Writing print "Some line of text" in python 2 or print("Some line of text") in python 3 was pretty easy to remember and it was straightforward.

Since the emergence of Swift, the tides have changed a bit as Swift is provided as the language for one of the largest, if not largest, App ecosystem out there. It has simple syntax just like Python and in some cases it's easier to read. It is missing some arithmetic functions such as GCD and LCM along with support for BigIntegers, but outside of that there really isn't much to complain about.

The main advantage of Swift is that you only have to learn Swift and you can start production work on an App that is distributed to millions of devices. With python you have to learn a few more tools to get it ready for distribution.

As for C# and Java, while they are fairly simple in syntax, they can become more difficult to work with in larger projects and sometimes the syntax doesn't make sense without further reading. (e.g. IEnumerable in C#)

I don't have a preference on which is the best programming language, I just look at it like this, whatever sinks in the concept of programming best is a good first language. (i.e. creating and initializing a variable before you use it, proper statement order of loops, functions, if and switch statements, error handling, classes , and memory management.)

As far as getting a job goes, I will say that the most common open positions have been for C, C++, Java, and Ruby developers.

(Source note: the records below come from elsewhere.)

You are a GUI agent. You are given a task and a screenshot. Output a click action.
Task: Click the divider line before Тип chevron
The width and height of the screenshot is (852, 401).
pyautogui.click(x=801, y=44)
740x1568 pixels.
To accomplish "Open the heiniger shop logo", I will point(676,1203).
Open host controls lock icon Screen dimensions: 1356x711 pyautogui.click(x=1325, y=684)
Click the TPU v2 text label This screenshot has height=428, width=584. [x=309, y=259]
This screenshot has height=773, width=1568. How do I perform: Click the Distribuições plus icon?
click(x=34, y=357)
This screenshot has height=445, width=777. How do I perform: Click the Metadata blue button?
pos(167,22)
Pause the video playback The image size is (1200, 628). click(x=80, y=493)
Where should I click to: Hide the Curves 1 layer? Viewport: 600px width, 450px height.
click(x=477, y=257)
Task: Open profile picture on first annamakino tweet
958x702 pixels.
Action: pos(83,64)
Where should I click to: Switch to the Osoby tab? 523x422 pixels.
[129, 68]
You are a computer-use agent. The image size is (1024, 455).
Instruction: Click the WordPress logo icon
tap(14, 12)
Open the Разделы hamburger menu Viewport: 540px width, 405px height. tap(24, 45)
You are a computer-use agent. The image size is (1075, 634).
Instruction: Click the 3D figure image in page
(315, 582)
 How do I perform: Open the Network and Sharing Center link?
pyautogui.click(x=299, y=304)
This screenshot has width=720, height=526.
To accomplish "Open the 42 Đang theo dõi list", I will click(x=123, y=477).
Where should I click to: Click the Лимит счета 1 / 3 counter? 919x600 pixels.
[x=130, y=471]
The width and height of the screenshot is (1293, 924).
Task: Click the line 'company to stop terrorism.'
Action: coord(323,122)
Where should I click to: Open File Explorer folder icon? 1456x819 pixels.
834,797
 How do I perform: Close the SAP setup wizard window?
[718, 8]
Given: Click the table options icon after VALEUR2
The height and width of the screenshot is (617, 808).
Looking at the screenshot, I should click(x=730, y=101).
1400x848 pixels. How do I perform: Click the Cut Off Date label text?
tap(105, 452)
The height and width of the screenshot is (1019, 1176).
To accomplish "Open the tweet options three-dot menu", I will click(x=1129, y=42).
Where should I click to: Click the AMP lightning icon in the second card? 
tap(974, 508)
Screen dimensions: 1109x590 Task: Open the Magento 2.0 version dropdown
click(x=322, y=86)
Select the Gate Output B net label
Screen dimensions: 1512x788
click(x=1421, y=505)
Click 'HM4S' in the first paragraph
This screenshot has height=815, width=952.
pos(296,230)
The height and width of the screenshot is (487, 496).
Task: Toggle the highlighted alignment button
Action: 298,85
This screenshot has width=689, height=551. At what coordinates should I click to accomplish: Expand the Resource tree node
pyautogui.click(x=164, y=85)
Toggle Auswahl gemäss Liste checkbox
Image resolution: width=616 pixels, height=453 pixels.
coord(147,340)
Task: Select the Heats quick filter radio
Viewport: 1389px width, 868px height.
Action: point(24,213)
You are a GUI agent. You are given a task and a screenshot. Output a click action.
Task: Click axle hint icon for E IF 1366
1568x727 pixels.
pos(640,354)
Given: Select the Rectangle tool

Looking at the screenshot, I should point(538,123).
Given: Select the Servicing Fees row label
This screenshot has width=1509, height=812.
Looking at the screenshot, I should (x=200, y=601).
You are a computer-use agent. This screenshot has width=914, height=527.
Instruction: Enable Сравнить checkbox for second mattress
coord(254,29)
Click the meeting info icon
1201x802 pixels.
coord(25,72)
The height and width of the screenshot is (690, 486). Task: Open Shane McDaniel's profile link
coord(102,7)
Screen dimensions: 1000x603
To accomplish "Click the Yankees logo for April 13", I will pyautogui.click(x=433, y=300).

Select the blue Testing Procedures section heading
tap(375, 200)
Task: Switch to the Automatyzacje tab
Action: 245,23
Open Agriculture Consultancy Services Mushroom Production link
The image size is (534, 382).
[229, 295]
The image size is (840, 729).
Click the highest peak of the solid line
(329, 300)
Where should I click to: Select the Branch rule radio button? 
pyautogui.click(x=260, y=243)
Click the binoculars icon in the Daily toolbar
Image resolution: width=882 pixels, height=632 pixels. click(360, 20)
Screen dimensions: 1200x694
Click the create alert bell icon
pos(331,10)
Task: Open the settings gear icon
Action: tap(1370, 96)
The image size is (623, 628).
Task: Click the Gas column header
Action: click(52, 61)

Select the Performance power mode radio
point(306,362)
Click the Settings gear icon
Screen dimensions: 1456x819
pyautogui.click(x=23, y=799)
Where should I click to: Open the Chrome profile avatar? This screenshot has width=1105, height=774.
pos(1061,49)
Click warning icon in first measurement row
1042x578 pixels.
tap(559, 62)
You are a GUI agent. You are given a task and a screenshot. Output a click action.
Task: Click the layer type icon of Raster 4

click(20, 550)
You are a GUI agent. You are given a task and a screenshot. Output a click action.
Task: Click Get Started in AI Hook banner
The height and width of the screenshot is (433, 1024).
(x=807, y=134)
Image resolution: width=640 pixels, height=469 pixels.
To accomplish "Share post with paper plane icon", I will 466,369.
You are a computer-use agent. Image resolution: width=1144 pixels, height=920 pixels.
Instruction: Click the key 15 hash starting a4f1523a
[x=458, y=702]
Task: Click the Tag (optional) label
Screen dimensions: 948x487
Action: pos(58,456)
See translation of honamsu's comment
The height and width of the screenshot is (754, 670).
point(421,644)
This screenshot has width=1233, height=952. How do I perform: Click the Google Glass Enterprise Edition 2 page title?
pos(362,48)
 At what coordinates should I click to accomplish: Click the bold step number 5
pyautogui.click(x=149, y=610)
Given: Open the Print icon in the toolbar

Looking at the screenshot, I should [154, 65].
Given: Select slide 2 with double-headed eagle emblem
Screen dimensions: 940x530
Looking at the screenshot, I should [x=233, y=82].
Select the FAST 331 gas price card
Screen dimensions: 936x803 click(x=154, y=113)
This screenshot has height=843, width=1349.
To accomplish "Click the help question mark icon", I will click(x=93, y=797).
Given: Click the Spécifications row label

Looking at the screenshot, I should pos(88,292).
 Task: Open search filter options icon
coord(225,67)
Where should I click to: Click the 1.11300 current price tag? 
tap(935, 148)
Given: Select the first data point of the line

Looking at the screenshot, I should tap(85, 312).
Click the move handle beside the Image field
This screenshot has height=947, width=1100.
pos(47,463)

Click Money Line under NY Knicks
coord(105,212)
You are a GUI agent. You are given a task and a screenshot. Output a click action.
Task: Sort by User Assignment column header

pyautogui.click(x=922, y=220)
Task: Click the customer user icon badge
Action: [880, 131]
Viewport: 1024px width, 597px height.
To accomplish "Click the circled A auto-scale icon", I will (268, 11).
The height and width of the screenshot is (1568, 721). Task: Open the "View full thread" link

If you learn Swift or Python, you'll get a good idea of how programming works then I suggest you move on to Java or C++ as a second language just to widen your job opportunities.

One of my college professors once told me, "the second programming language you learn is the hardest programming language to learn." This is all because after learning one language you get these preconceived ideas of how things should be done and you assume that another language is the same.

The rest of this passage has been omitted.